Set of tasks =
1 – According to the loan pricing excerpt, which type of bank is surmised to currently offer the larger menu of bundled services?
2 – List the additional services that the loan pricing excerpt names as possible parts of a package purchased by borrowers.
3 – Duplicate the loan pricing excerpt from "However, the implications" up to and including "than investment banks.".

Source excerpt =

However, the implications for relative loan pricing are ambiguous. Relationship loans are more expensive to generate than transactions loans, but the information acquired in a relationship context may allow a more accurate measurement of default risk. This reduction in uncertainty could result in lower rates on relationship than transaction loans, ceteris paribus, at least for relatively high-quality borrowers. If the net benefits of relationships are captured mainly by borrowers, then commercial banks should charge lower rates on loans than investment banks.
D. Economies of Scope
Banks may offer lower loan rates to borrowers who purchase a package of additional services, such as cash management, pension management, or underwriting services. The capacity to offer discounts in this context is often associated with economies of scope in production. Kanatas and Qi (1998, 2003) and Puri (1999) show how these economies can rationalize lending and underwriting combinations, but scope-based cost advantages can apply broadly across the product set offered by lenders. The impact on loan pricing is again ambiguous since, as Kanatas and Qi (2003) and Puri (1999) note, scope economies also could result in market power and some capacity to influence prices. Drucker and Puri (2005) report evidence of scope economies in commercial lending and underwriting, based primarily on the reusability of information, that works to the advantage of both commercial and investment bank customers. Although there are numerous studies on scope economies in commercial banking, we find only a few papers on scope economies in investment banking, almost all of which addressed the benefits and costs of universal banking. Although commercial banks and investment banks are both likely to offer bundled products, we surmise that the current menu of bundled services is larger at commercial banks than at investment banks.

Given data =
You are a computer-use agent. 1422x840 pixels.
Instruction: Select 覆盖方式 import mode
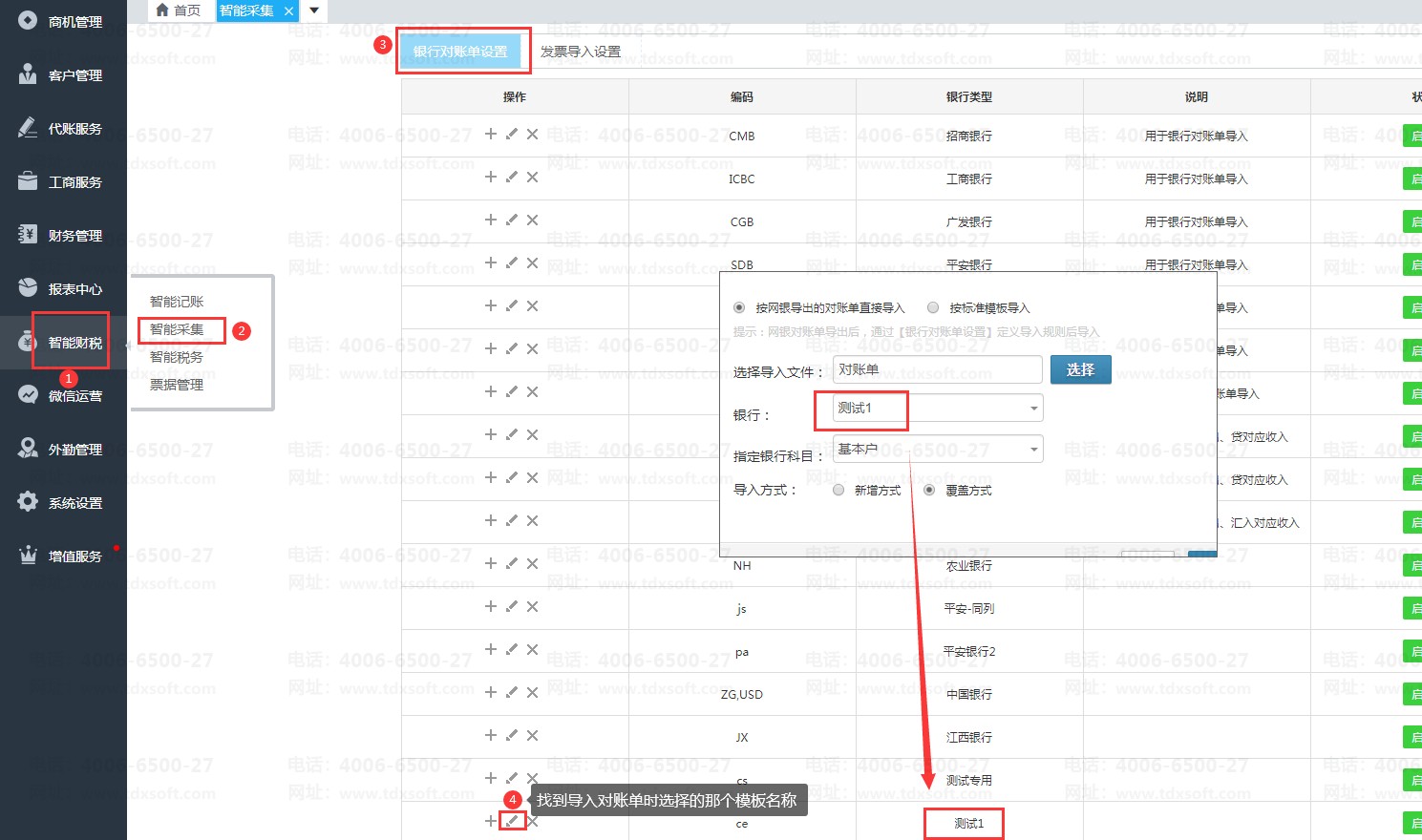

Full solutions =
1 – Commercial banks are surmised to offer the larger menu of bundled services.

2 – Cash management, pension management, underwriting services

3 –
However, the implications for relative loan pricing are ambiguous. Relationship loans are more expensive to generate than transactions loans, but the information acquired in a relationship context may allow a more accurate measurement of default risk. This reduction in uncertainty could result in lower rates on relationship than transaction loans, ceteris paribus, at least for relatively high-quality borrowers. If the net benefits of relationships are captured mainly by borrowers, then commercial banks should charge lower rates on loans than investment banks.